We’ve long been skeptical about the large publicly-financed subsidies—mainly, through tax concessions—given to corporations. We just don’t think that there is typically any economic justification underlying a company demand to pocket public financing other than the answer George Mallory gave in 1924 when asked why he would climb Mount Everest: “Because it’s there”.

This is especially true for public money ending up in the coffers of companies with a consistent record of acting against the interest of workers and their communities.

We bring this up here, in connection to Just Transition, because of this development:

Hyundai Motor Group and LG Energy Solutions announced plans on Thursday to build a $4.3 billion electric vehicle battery plant in Georgia, the latest clean energy facility to come to the state.

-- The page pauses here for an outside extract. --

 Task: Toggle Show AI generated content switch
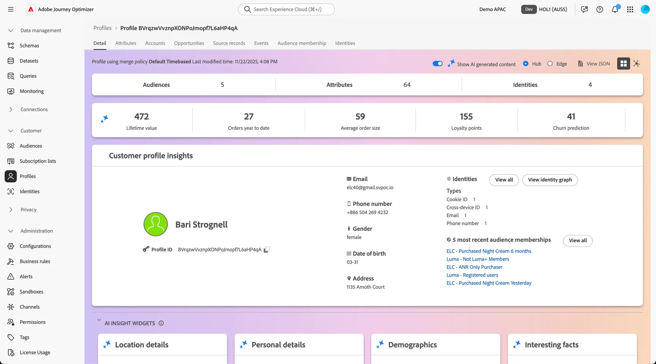tap(437, 63)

The project is expected to bring 3,000 new jobs to southeast Georgia by the end of 2025. It is the second battery manufacturing plant that Hyundai is developing in the state, which has used incentives in the Inflation Reduction Act to open new facilities. Hyundai announced in December that it had teamed up with SK On, a South Korean electric vehicle battery developer, to build a plant in Bartow County.

Presumably, one can add this battery manufacturing plant to the list of potential climate-change jobs in the offing for workers who will lose their jobs in other industries, including in the automotive industry, per the above “Leading Off” item.

It’s fairly clear why this plant is being sited in Georgia: that state is a so-called “right-to-work” state, which, in U.S. parlance, translates into very unfriendly territory for unions to organize new workers. It is one of th

The key question here is: why is the U.S. government allowing tax-payer subsidies to flow to a company that violates the law with impunity?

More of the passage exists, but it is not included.